**EXCERPT TO READ**
Living Buddhism

Joyfully Contributing in This Crucial Year of Hope & Victory


This month marks the beginning of our annual May Commemorative Contribution activity. Living Buddhism spoke with Naoko Leslie, SGI-USA women’s leader, and Kevin Moncrief, SGI-USA men’s leader, about how they are challenging themselves in this crucial Year of Hope and Victory.

Kevin Moncrief: Hi, Naoko. Congratulations on the success of the women’s gatherings in February! I’ve been hearing all kinds of joyful things about the meetings themselves as well as the many efforts to “plant seeds” of the Mystic Law in people’s lives. What a wonderful way to start 2021!

Naoko Leslie: Thank you, Kevin, for the support of all the men of the SGI-USA behind the scenes at the online meetings, as well as for inviting their friends and families as guests!

Kevin: Our pleasure. I’m already looking forward to the May Commemorative Contribution period for 2021. With the significance of May 3 for kosen-rufu and the beautiful weather that time of year, I always feel like it’s a kind of “Soka New Year” celebration! At the same time, it’s a reality that 2020 was such a challenging year, financially and in terms of the turmoil in society, for our members.

Naoko: I feel exactly the same way. But 2021 must be the Year of Hope and Victory! The departure point toward 2030—the first year of a decade that Ikeda Sensei has termed crucial for all humanity.

**DATASET EXCERPT**
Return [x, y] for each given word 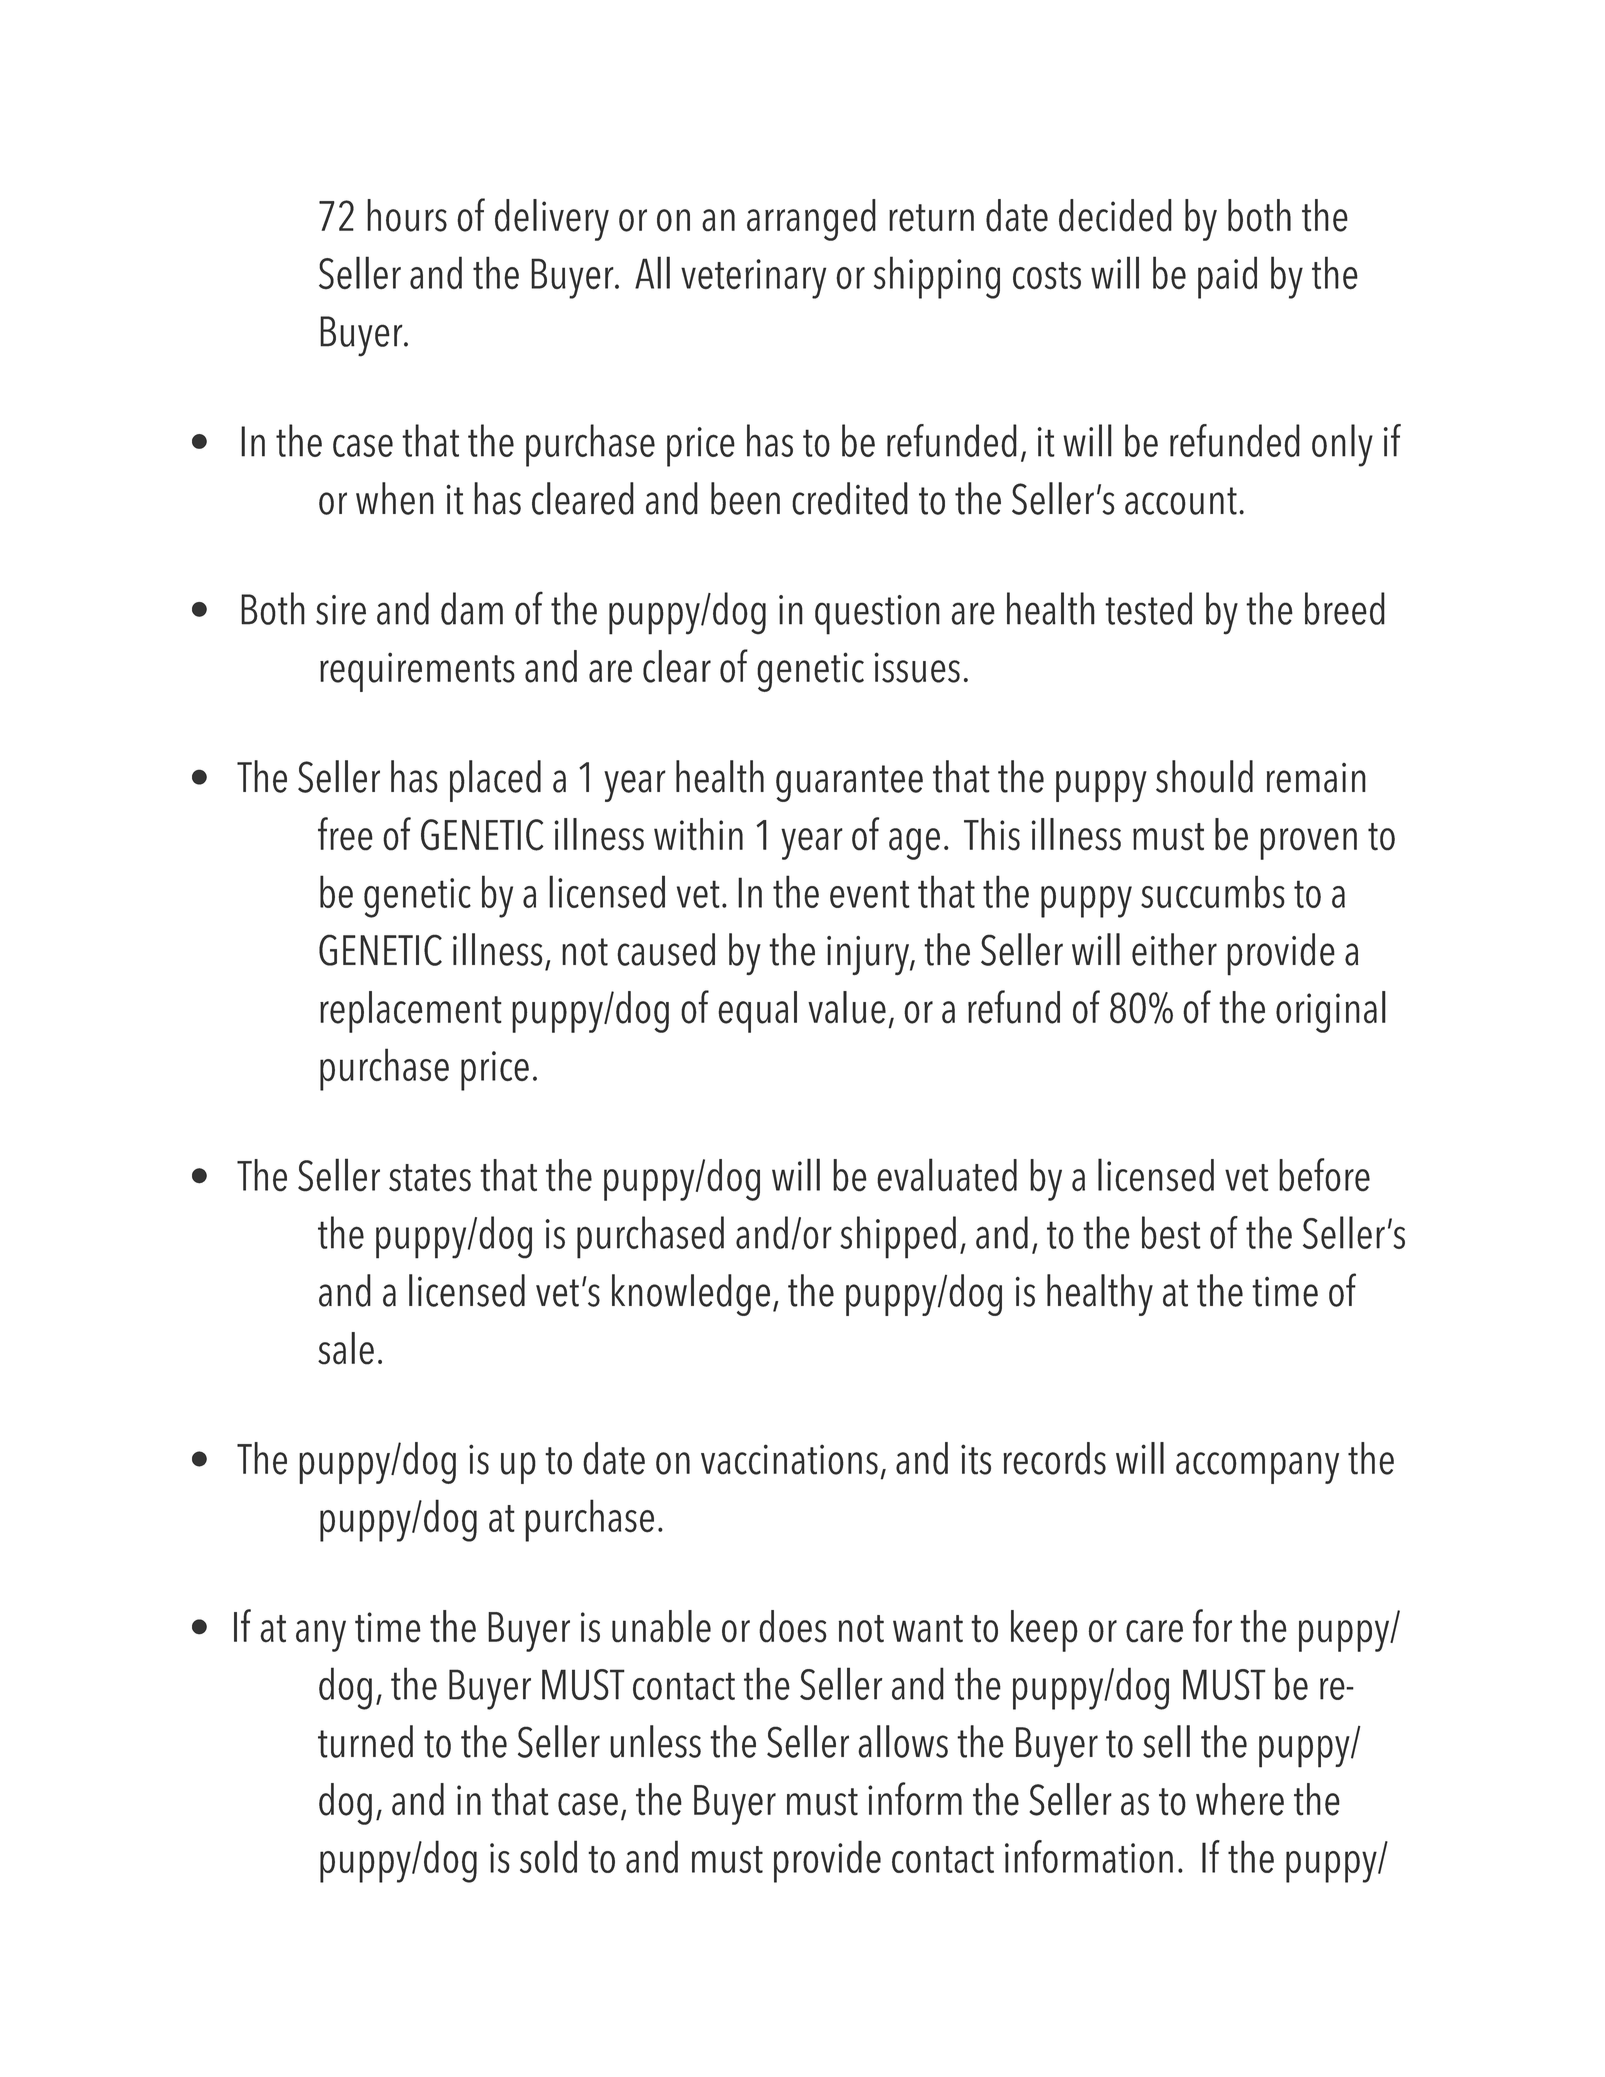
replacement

**TASK**
Write what comes next in the interview about the May Commemorative Contribution, continuing from where it stops. You won't need the lines for this.

**RESPONSE FOR THIS EXERCISE**
One of my favorite passages from The New Human Revolution is from Sensei’s encouragement to the members in America:

This Buddhism has the power to transform your suffering into happiness, to change the tears you have shed into glittering jewels of good fortune. Those who have wept the most bitterly have the right to become the happiest people of all. (The New Human Revolution, vol. 1, revised edition, p. 207)

Isn’t this wonderful?

Kevin: Yes, it is. I’m determined that every member of the SGI-USA will experience this as a reality in 2021 and beyond.

For the Sake of the Future

Naoko: Speaking one-to-one with many women from diverse backgrounds last year, I heard and felt their deep concern about the future—above all about how we can protect and nurture the next generation of youth, and the generations beyond that.

Kevin: Sensei talks about how important it is to raise our children in the “garden of the Soka Gakkai.” Our financial contributions will cultivate and grow that garden for years and decades to come. Therefore, they have a profound meaning.

Appreciation

Kevin: In my 36 years of practice, I’ve overcome a life-threatening illness that put me in a coma for days and a too-lengthy bout with unemployment during the recession in 2008.

Having struggled greatly with racial discrimination that’s still too prevalent in our society, I was also able to find an identity deeply rooted in my mission for kosen-rufu as a Bodhisattva of the Earth.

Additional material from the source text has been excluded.